Should you cut your fees for worthy non-profit associations? One of Consultant Journal’s readers, Walela, recently commented on the consulting fees post:
This is my first consultant opportunity: to consult with a non-profit that received a grant for a teen mentoring program. Are the fee formulas mentioned on the site applicable to non-profits as well? I want to be sensitive to their financial situation, but not give away my services either.
I don’t agree with discounting rates for non-profits. You’re not a charity – the non-profit is. I suppose I stopped discounting my rates for non-profits when I realized many of them advocate against exploitation, undervaluing of people and so on, but they still pay their employees and contractors poverty-level rates. However, there are times when I can see that a project is especially interesting or worthy, for reasons related to your business or personal values. I see a few ways to look at this:
- Volunteer. If the opportunity is so good, volunteer without hesitation. Give freely.
- Quote at your full rate and donate back the amount at which you would have discounted your fees. You can even state this in the proposal. This gets the non-profit to better value the work you provide and it has the same financial result for them.
- Re-calculate your consulting fees.
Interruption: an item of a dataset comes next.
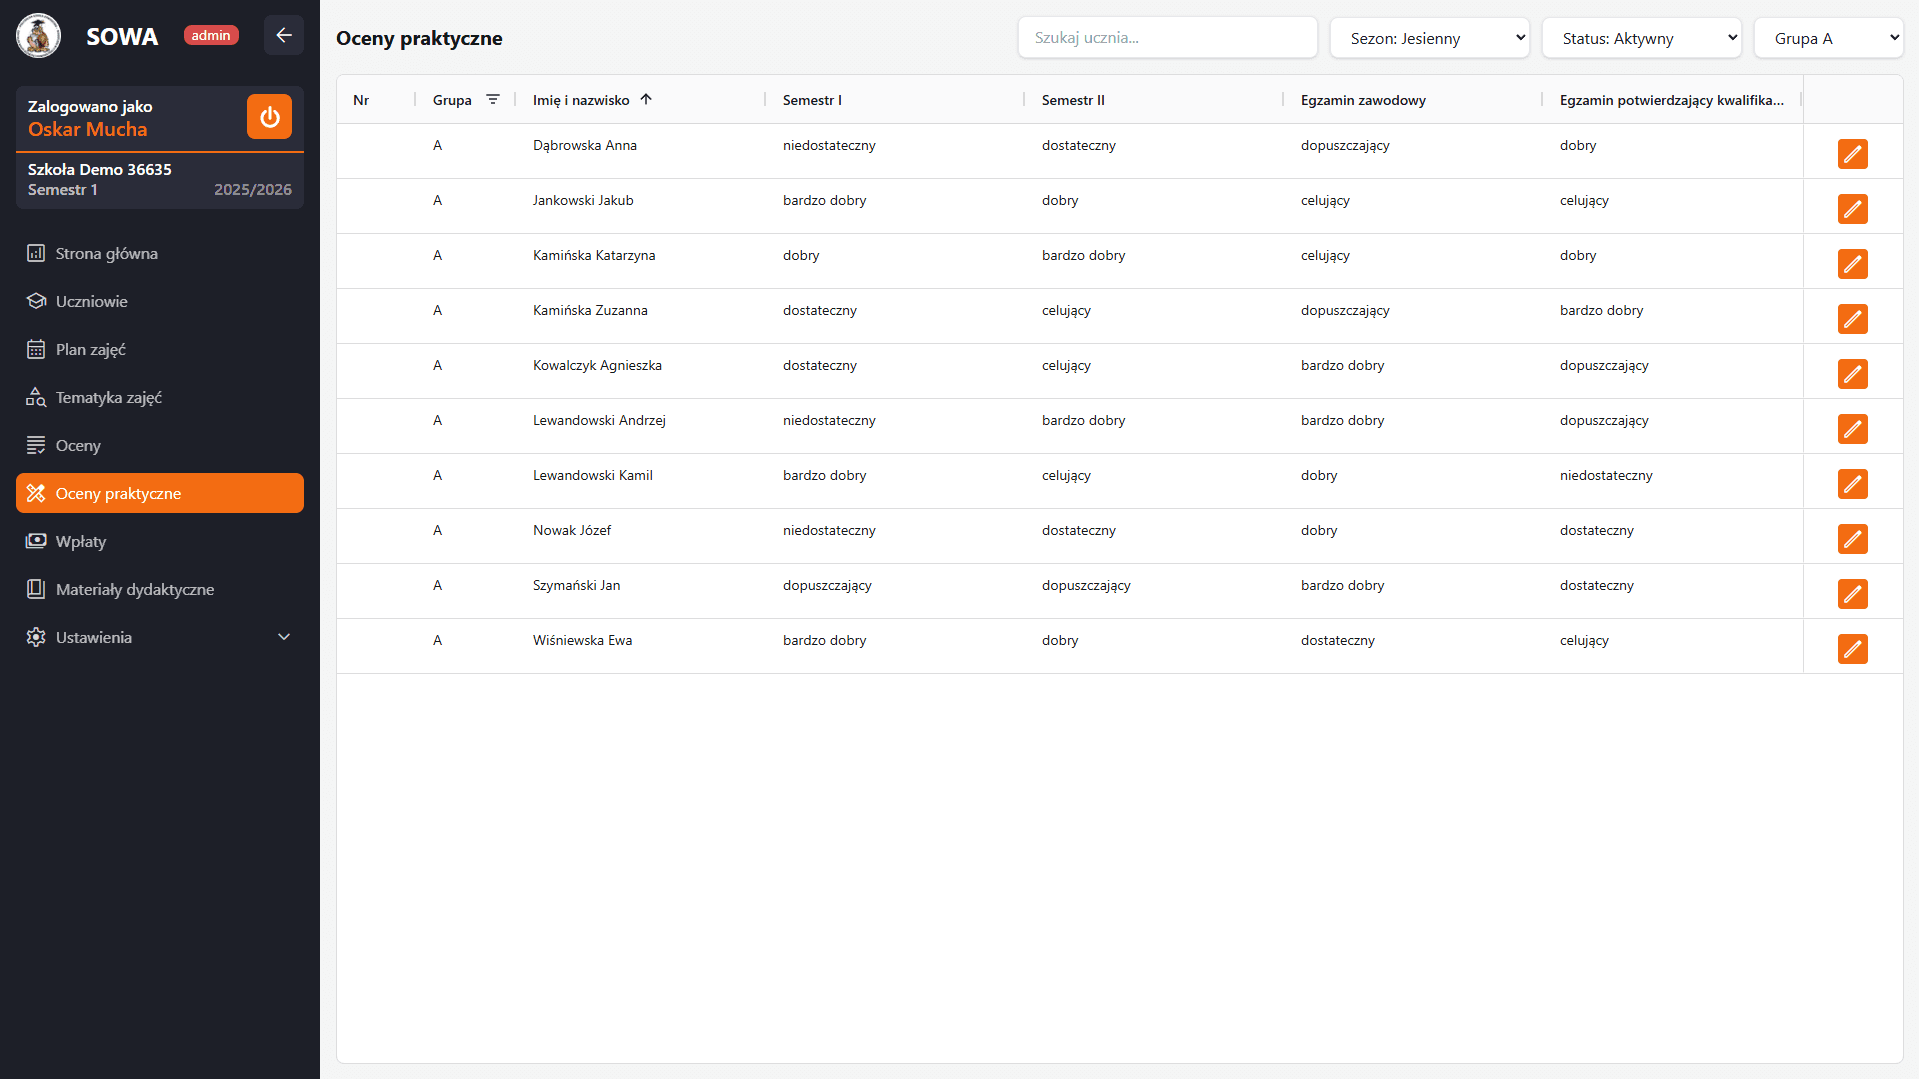Edit grades for Dąbrowska Anna
This screenshot has width=1919, height=1079.
[1852, 154]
In the consulting fees model, would your full-time salary at a non-profit be the same as in the business world? It’s worth considering.
- Charge a fair rate, with consideration for in-kind benefits. See if there’s a way to negotiate benefits for your business, such as having your name printed on materials, being mentioned in press releases, receiving links from their website, getting attention in their newsletter and so on. If you set this up and truly value that exposure, you’re not actually discounting.
I’m sure a few readers will say that I’m being unkind to charities. I’m not. I just question why I should act like a charity when asked to work with a charity. It might be a little different if I truly value and embrace the charity. But I don’t think all charities merit discounts.